1776-06-30, de Paul Claude Moultou à Voltaire [François Marie Arouet].

Coment saurais-je écrire, Monsieur?
J'ai passé ma vie à Genève. Mais je sais préférer Tacite à Tite Live, et à touts deux quelcun qui pense come le premier, & qui écrit mieux que le second. Je n'ay donc que le mérite de sentir vivement celuy des autres. Vos éloges d'ailleurs ne me gâteraient point parceque je conais vôtre extrême politesse; Je voudrais les devoir à un peu de prévention, elle supposerait de vôtre part quelque amitié pour moi & je sais combien vôtre amitié m'honorerait.

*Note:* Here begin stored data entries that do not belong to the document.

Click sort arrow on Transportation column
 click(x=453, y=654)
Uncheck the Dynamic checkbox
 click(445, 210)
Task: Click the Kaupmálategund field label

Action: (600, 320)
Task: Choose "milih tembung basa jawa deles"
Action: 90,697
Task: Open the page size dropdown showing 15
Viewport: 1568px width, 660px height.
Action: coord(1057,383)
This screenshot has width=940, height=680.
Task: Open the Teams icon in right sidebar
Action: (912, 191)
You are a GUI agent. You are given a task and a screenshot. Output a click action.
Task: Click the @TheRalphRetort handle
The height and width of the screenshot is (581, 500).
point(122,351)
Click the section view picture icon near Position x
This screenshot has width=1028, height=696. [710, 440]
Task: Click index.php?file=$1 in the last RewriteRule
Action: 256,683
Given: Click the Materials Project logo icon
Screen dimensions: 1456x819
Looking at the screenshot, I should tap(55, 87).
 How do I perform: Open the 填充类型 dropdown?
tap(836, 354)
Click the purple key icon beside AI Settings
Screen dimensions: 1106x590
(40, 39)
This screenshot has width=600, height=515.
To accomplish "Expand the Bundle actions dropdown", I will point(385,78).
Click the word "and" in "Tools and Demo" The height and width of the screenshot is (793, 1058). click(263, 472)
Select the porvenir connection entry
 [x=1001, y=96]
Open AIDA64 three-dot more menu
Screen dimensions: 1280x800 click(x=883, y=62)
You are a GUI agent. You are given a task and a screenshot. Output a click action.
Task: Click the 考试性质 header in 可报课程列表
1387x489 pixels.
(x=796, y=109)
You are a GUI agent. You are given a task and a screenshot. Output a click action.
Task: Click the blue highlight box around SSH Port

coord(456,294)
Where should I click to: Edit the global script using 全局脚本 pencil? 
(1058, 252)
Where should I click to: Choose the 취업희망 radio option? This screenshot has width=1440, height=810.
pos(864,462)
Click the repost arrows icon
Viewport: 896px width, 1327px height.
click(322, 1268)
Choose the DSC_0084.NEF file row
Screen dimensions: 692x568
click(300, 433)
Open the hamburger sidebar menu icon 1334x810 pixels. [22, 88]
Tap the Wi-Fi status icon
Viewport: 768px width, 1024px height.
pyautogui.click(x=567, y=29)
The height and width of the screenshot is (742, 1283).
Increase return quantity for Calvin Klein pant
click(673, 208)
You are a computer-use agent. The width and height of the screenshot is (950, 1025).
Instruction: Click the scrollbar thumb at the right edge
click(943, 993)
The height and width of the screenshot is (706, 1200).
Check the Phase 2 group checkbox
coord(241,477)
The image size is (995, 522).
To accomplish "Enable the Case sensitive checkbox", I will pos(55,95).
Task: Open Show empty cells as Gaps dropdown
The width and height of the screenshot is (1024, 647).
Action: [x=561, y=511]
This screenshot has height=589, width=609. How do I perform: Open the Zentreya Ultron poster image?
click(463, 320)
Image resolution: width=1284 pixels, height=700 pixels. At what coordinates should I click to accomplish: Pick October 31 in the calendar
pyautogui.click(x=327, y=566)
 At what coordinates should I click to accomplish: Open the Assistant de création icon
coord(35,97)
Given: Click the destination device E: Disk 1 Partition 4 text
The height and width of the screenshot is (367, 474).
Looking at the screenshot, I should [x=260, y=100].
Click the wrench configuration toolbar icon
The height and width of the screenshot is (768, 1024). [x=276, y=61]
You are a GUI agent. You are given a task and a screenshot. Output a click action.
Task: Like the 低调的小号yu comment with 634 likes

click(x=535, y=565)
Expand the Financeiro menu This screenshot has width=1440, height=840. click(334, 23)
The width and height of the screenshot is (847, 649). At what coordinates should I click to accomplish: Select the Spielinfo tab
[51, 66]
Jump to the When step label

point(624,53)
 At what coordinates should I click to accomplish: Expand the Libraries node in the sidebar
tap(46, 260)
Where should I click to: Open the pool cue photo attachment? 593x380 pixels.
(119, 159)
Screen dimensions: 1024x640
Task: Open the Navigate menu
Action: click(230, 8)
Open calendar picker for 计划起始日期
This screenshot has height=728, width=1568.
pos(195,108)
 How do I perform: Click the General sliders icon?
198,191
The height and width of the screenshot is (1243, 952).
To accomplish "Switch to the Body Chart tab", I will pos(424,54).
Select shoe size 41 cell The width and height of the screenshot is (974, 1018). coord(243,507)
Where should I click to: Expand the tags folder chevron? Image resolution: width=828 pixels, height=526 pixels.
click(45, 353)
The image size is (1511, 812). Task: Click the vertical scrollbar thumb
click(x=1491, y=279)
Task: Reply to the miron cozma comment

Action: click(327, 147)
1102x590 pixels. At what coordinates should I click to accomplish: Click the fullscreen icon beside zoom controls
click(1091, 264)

C'est parce que le sujet que vous traités est la cause de touts les homes que vous devez seul le traiter, le genre humain est acoutumé à vous entendre, et s'il remet ses intérêts entre les mains de quelcun, Est-ce à vous ou à moy qu'il doit les confier? Plus j'y pense Mr& moins je conçois la logide des intolérants. Je ne conais point de question dont la solution dût être plus facile. Déjà il peut y avoir une diversité naturelle dans les esprits des homes come dans leurs corps qui ne sont pas touts formés d'une même complexion. Touts les homes n'ont pas les organes disposés de la même manière; un même objet ne saurait fère la même impression sur eux. La même eau qui parait froide à une main chaude, parait chaude à une main froide. En un mot s'il n'est pas certain qu'il y ait deux personnes au monde qui voient un objet de la même couleur, ou qui goûtant d'un même mets aient précisément la même sensation, parce qu'en effet leurs corps ne sont pas d'une parfaite conformité, il n'y a peut être pas deux homes qui sentent également le poid ou la force d'une même preuve, parce qu'ils n'ont pas reçu de la nature le même esprit. Et si cela est come il y a quelque apparence il y a des choses sur les quelles il est aussi ridicule de contester que de disputer sur les goûts. Et quand même on ne voudrait pas admettre cette première cause L'Education qui est une seconde nature sufirait pour rendre raison de cette diversité. Les Esprits aussi bien que les corps y sont come jettés & refondus de nouveau dans de différents moules, qui les changent si fort que tel est aujourd'huy un Esprit fin & délicat qui sans le secours de l'éducation serait devenu le plus grossier et le plus stupide de touts les homes. De lâ vient qu'à la Chine on pense tout autrement qu'en France, et que dans un même païs, dans une même ville, ceux qui ont étudié sous différents maîtres, jugent donc aussi des mêmes choses fort différement.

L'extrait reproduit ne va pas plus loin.